Studio album by the Frogs
- Released: August 8, 1988
- Recorded: 1986–1988
- Studio: Pearl (Milwaukee)
- Genre: Pop rock; synth-pop;
- Length: 33:57
- Label: Self-released Moikai Records (reissue)
- Producer: The Frogs

The Frogs chronology
|  | The Frogs (1988) | It's Only Right and Natural (1989) |

= The Frogs (album) =

The Frogs is the debut studio album by American rock band the Frogs. It was originally released in limited quantities (only 1010 LP copies), and was re-released on CD by Moikai Records in 1999. The album was self-produced on 8-track and took a long time to record because of the engineer's limited availability.
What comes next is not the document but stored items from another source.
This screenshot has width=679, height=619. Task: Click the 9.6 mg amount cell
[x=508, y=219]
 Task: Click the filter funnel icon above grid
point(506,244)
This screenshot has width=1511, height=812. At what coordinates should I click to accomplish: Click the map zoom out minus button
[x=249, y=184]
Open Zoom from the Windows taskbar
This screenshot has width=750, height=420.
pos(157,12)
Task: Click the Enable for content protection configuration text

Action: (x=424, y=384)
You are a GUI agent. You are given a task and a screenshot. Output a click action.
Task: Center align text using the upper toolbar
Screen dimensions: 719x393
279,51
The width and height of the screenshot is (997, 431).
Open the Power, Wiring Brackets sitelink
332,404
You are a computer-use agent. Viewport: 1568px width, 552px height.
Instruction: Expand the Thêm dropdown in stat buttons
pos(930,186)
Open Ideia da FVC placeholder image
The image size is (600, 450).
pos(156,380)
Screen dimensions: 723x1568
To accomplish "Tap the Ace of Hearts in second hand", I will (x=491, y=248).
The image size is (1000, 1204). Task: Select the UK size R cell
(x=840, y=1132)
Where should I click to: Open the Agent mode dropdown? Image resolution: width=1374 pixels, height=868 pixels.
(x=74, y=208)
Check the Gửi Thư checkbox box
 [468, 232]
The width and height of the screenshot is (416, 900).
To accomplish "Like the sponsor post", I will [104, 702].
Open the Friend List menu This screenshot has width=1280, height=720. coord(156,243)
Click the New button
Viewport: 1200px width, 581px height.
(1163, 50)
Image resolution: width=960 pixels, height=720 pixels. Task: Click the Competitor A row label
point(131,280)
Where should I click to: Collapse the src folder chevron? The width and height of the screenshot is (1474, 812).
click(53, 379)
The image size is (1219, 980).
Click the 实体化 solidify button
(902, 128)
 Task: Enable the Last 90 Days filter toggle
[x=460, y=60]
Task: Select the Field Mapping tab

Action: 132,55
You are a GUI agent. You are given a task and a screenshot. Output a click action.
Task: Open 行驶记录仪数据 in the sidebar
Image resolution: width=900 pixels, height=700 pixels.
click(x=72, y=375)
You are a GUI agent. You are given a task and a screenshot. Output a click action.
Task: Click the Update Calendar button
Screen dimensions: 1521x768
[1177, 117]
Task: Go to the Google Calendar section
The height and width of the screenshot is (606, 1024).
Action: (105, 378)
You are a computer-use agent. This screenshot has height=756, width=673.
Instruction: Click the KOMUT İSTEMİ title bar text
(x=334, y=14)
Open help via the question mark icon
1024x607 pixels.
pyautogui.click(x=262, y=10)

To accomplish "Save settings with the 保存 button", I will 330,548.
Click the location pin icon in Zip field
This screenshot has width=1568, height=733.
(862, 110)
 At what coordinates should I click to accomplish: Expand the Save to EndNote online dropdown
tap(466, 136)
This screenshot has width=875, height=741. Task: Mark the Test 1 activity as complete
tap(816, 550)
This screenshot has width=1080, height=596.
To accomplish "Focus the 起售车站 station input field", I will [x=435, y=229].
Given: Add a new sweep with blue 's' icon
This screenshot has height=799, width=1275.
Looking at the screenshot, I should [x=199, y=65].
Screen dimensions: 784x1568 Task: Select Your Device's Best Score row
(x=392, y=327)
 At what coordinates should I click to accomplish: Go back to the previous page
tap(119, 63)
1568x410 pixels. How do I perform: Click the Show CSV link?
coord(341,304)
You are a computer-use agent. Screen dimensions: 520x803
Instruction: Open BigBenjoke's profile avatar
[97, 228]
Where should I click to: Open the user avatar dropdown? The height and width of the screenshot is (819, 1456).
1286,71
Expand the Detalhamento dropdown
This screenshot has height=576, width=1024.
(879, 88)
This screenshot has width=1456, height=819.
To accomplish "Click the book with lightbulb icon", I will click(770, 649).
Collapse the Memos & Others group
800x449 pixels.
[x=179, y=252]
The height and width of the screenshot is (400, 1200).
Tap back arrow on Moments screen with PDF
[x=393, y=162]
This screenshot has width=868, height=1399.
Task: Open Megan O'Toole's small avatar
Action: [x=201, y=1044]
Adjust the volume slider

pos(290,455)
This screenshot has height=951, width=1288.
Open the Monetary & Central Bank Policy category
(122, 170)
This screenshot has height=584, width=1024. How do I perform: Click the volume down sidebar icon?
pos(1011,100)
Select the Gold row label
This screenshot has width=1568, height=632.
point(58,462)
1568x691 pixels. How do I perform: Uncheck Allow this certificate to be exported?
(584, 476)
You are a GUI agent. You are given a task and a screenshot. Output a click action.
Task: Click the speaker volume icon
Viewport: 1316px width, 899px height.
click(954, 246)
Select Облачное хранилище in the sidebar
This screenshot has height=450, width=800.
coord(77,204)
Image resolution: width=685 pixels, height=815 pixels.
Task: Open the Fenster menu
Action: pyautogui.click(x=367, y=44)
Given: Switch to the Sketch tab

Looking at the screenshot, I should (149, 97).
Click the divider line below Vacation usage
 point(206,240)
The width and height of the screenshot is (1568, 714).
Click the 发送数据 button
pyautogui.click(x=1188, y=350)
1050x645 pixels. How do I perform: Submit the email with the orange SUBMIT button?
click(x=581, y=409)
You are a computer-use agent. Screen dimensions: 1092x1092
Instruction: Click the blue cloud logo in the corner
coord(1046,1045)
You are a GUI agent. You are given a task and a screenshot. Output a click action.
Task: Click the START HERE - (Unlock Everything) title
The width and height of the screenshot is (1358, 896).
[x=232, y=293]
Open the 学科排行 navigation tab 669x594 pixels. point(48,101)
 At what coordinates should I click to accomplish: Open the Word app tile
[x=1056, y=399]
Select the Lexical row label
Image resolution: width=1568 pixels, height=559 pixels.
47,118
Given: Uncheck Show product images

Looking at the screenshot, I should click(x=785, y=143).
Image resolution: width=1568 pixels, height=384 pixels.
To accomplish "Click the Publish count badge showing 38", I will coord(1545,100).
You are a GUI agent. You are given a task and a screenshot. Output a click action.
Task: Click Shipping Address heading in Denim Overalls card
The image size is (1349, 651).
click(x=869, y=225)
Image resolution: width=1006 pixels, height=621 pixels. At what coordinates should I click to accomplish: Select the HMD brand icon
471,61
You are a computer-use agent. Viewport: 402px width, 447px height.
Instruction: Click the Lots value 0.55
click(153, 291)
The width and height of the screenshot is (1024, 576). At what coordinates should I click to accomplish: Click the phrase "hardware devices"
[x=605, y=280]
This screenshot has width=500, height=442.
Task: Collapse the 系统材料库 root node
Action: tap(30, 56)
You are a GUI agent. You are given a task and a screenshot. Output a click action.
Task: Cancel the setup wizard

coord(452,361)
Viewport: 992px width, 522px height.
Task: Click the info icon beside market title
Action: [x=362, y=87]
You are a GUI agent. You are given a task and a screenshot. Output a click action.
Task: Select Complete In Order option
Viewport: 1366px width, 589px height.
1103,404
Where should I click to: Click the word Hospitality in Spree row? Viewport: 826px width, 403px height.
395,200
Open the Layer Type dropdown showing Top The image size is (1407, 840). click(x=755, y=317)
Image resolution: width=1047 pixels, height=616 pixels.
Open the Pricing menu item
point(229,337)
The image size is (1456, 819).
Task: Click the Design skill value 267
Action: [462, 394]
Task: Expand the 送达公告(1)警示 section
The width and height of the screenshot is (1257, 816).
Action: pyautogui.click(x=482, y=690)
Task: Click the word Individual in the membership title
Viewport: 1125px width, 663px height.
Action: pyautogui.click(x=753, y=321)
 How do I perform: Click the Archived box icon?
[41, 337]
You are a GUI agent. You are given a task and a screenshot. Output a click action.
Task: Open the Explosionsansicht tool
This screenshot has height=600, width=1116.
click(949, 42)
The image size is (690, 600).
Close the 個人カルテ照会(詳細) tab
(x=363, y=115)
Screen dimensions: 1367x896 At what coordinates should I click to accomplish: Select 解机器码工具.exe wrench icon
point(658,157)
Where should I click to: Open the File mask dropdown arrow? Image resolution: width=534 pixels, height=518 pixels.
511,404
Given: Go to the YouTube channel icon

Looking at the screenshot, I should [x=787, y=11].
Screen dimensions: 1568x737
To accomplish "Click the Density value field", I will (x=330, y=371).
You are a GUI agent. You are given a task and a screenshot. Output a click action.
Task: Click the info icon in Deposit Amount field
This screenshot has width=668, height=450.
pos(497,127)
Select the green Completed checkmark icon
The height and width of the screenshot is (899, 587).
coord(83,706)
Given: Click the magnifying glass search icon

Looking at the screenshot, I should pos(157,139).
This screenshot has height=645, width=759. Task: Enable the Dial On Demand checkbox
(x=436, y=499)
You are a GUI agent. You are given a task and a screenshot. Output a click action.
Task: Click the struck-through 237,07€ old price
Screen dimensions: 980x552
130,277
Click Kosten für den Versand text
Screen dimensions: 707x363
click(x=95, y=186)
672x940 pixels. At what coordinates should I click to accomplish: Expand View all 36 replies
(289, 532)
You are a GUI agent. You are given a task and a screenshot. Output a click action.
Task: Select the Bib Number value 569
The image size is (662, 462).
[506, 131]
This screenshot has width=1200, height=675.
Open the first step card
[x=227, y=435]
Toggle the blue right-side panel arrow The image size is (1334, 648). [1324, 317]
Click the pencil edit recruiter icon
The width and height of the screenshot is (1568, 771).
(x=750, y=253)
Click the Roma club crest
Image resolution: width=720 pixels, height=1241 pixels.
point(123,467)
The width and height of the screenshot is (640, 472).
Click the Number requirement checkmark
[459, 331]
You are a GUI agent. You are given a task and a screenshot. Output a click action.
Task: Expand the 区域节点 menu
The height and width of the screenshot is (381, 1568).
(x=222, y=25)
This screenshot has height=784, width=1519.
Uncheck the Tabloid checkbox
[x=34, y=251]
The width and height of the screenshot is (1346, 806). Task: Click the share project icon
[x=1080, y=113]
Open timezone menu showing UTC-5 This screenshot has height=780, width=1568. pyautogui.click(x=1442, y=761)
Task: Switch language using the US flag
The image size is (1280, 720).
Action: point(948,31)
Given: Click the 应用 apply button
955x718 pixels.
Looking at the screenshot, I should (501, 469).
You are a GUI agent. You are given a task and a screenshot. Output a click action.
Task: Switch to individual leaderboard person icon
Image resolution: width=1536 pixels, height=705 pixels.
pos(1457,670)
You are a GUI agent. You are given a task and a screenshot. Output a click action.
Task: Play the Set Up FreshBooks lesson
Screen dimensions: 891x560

After this album the Frogs would release recordings made at home. This debut gave listeners a mere taste of the black humor that was to follow on their second album. In 2022, an "addition" version was released onto streaming services, containing alternate mixes and demos of the tracks.

Professional ratings
Review scores
| Source | Rating |
| AllMusic | Star |

==Track listing==

| No. | Title | Length |
|---|---|---|
| 1. | "And So You're the King"" | 1:51 |
| 2. | "C-r-y" | 1:47 |
| 3. | "Layin Down My Love 4 U" | 2:10 |
| 4. | "Ocean Tide" | 1:52 |
| 5. | "She was a Mortal" | 2:15 |
| 6. | "I'm a Jesus Child" | 1:50 |
| 7. | "What the Trouble Was" | 2:03 |
| 8. | "Funhouse" | 2:11 |
| 9. | "Buried Me Alive" | 1:43 |
| 10. | "Smile" | 1:50 |
| 11. | "Persian cat" | 2:12 |
| 12. | "F'd Over Jesus" | 2:36 |
| 13. | "Hades High School" | 2:05 |
| 14. | "Don't B Afraid" | 2:39 |
| 15. | "I Can't Remember" | 1:59 |
| 16. | "Whether U Like It or Not I Love U" | 2:55 |
| Total length: |  | 33:57 |

=== "Addition" version ===

1. "F'd Over Jesus (In Strum Mental)
2. "Hades High School (Scream)"
3. "Trap"
4. "She Was A Mortal (Immortal Mix)"
5. "Ocean Tide (In Strum Mental)"
6. "C-R-Y (Demo)
7. "Why Did It Have 2 Rain?"
8. "Smile (Aaron's Calling!)"
9. "What the Trouble Was with Your Mind"
10. "Layin' Down My Love 4 U (In Strum Mental)
11. "Buried Me Alive (Demo)"
12. "Therapist"
13. "And so You're the King (3 Guitars)"
14. "F'd over Jesus #2"
15. "Don't B Afraid (Demo)"
16. "Funhouse #2"
17. "I Can't Remember (Irish Grandpa)"
18. "Ocean Tide (Top Hat Mix)"
19. "I'm a Jesus Child (Joy Ride Mix)"
20. "Purrsion Cat"
21. "Whether U Like It or Not I Love U (Demo)"
22. "I Can't Remember (In Strum Mental)"

==Personnel==
- Jimmy Flemion - Guitar, Bass, Lead Vocals
- Dennis Flemion - Drums, Keyboards, Backing Vocals, Lead Vocal on "F'd Over Jesus"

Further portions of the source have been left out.